Ma Meng, Shen Sikui, Abudukerimu Buatikamu, Xie Wei, Zou Mingxi, Chen Ying, Tian Haoming, Ren Yan, Chen Tao
Department of Endocrinology and Metabolism, Adrenal Center, West China Hospital of Sichuan University, Chengdu, Sichuan Province, PR China.
Department of Radiology, West China Hospital of Sichuan University, Chengdu, Sichuan Province, PR China.
Medicine (Baltimore). 2025 Jul 25;104(30):e43520. doi: 10.1097/MD.0000000000043520.
Primary aldosteronism can be categorized into 2 main subtypes: aldosterone-producing adenoma (APA) and idiopathic hyperaldosteronism. The treatment strategies for these 2 subtypes differ markedly: APA requires surgical removal of the adenoma, whereas idiopathic hyperaldosteronism is managed with pharmacological therapy. Adrenal venous sampling (AVS) is the most widely used technique for diagnosing APA, but its results can be influenced by abnormal adrenal or tumor venous drainage.

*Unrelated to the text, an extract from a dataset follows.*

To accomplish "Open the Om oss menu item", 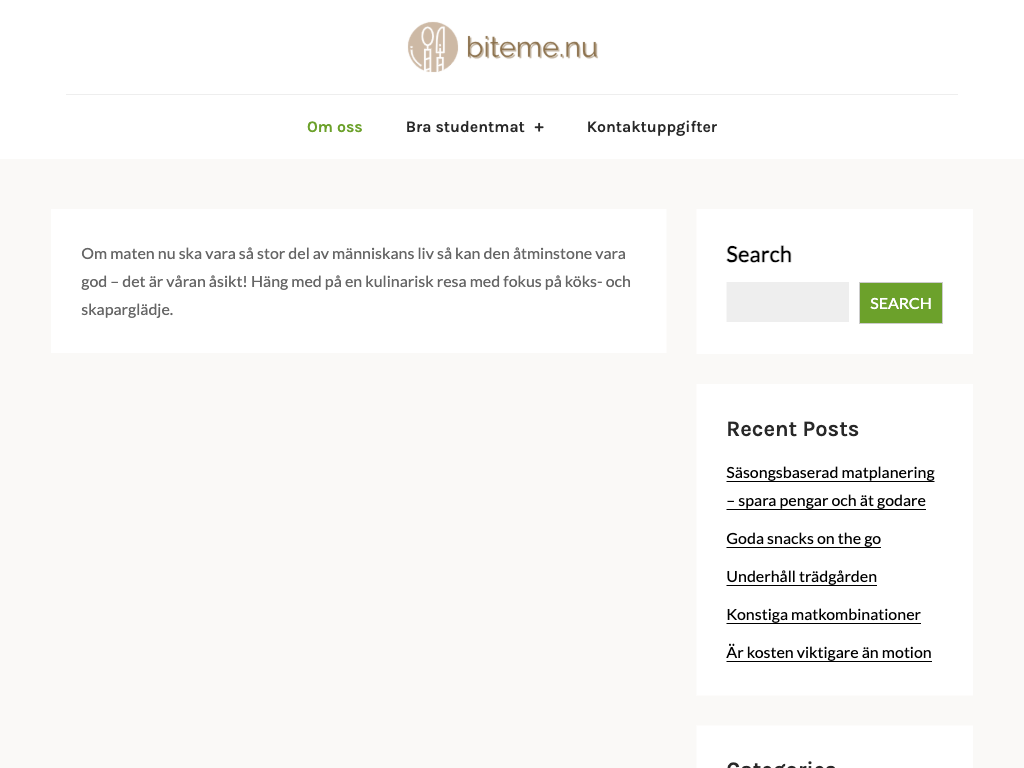I will click(334, 127).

A 58-year-old female was admitted due to elevated blood pressure for over 20 years and persistent hypokalemia for 3 months, accompanied by reduced physical strength, nocturia (2-3 times per night, 200-300 mL each time), and poor sleep quality.

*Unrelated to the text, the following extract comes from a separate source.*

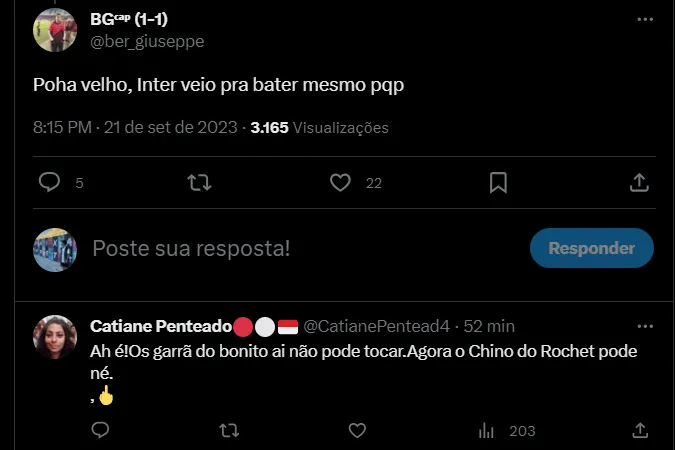
Task: Open BG's profile picture
Action: tap(55, 30)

The AVS results of the patient did not demonstrate lateralized aldosterone secretion. However, the patient's Kupers and Kobayashi predictive scores, as well as elevated levels of 18-hydroxycortisol and 11-deoxycorticosterone, all supported the presence of a unilateral APA. Retrospective analysis of contrast-enhanced adrenal computed tomography revealed a right adrenal adenoma with a solitary vein draining directly into the inferior vena cava. In addition, 68Ga-pentixafor positron emission tomography/magnetic resonance imaging supported the diagnosis of a right-sided APA.
Right adrenalectomy was performed.
At 1 and 3 months postoperatively, the patient exhibited complete clinical and biochemical remission.
This case highlights that when there is discordance between AVS findings and clinical assessments (e.g., predictive models), a multifaceted approach incorporating predictive scores, 18-hydroxycortisol, 11-deoxycorticosterone levels, and 68Ga-pentixafor positron emission tomography/magnetic resonance imaging can facilitate accurate diagnosis and guide management decisions.
原发性醛固酮增多症可分为2种主要亚型:醛固酮瘤(APA)和特发性醛固酮增多症。这2种亚型的治疗策略显著不同:APA需要手术切除腺瘤,而特发性醛固酮增多症则采用药物治疗。肾上腺静脉采样(AVS)是诊断APA最广泛使用的技术,但其结果可能受到肾上腺或肿瘤静脉引流异常的影响。
一名58岁女性因血压升高20多年、持续性低钾血症3个月入院,伴有体力下降、夜尿(每晚2 - 3次,每次200 - 300毫升)和睡眠质量差。
患者的AVS结果未显示醛固酮分泌的侧别差异。然而,患者的库珀斯和小林预测评分以及18 - 羟皮质醇和11 - 脱氧皮质酮水平升高,均支持存在单侧APA。对增强肾上腺计算机断层扫描的回顾性分析显示右肾上腺腺瘤有一条单独的静脉直接汇入下腔静脉。此外,68Ga - 喷替酸正电子发射断层扫描/磁共振成像支持右侧APA的诊断。
进行了右肾上腺切除术。
术后第1个月和第3个月,患者临床和生化指标完全缓解。
该病例表明,当AVS结果与临床评估(如预测模型)不一致时,采用包括预测评分、18 - 羟皮质醇、11 - 脱氧皮质酮水平以及68Ga - 喷替酸正电子发射断层扫描/磁共振成像在内的多方面方法,有助于准确诊断并指导管理决策。